▶ _What you will do_:
1. In the passage on David, what did the women sing after the Israelites defeated the Philistines?
2. Set down, word for word, the stretch of the passage on David from "After Saul died" through "king of Israel.".

▶ _Passage to read_:
## begin

The story of David and Goliath has been told so many times through literature and art that David, Goliath, and their confrontation have all become cliched symbols for underdogs, brutal antagonists, and stories of overcoming impossible odds.
But in the Bible, this isn’t an underdog story. It’s a story of faith. David’s faith would become one of his defining characteristics, and it led him to overcome countless enemies after Goliath.
9. David was a great warrior
Defeating Goliath marked the beginning of David’s life as a warrior. Wherever Saul sent David, God went with him, and he was successful. And the more successful David became, the more responsibility Saul gave him:
“Whatever mission Saul sent him on, David was so successful that Saul gave him a high rank in the army. This pleased all the troops, and Saul’s officers as well.” —1 Samuel 18:5
But then people started to see David as greater than Saul. After the Israelites defeated the Philistines, women danced and sang:
“Saul has slain his thousands, and David his tens of thousands.” —1 Samuel 18:7
Understandably, this made Saul feel threatened by David. As David’s fame as a warrior grew, Saul feared him more and more. This fear led Saul to drive away his greatest asset. He attempted to kill David on multiple occasions, and became his constant enemy.
After Saul died in battle with the Philistines, David warred against Saul’s commander Abner, and Saul’s last son, Ish-Bosheth, whom Abner had made king of Israel.
Eventually, David became king (more on how that happened in a moment), and continued his legacy as a great warrior.

## end

▶ _Recorded information_:
## begin

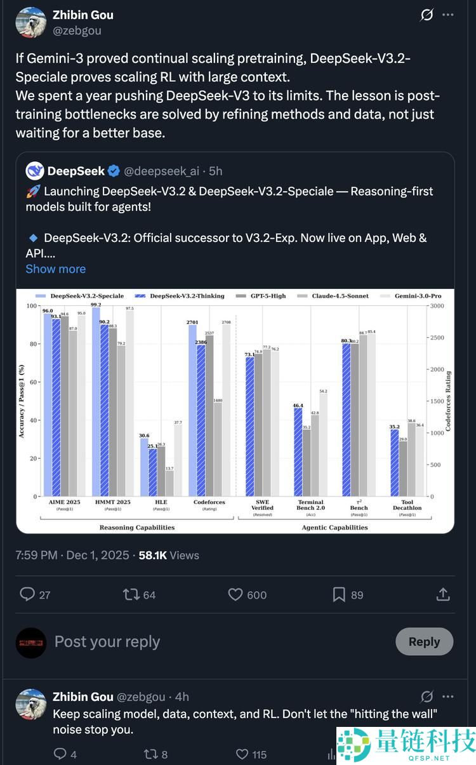Open the @deepseek_ai handle link
Viewport: 476px width, 765px height.
pyautogui.click(x=161, y=171)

## end

▶ _Full answers_:
1. "Saul has slain his thousands, and David his tens of thousands."

2.
After Saul died in battle with the Philistines, David warred against Saul’s commander Abner, and Saul’s last son, Ish-Bosheth, whom Abner had made king of Israel.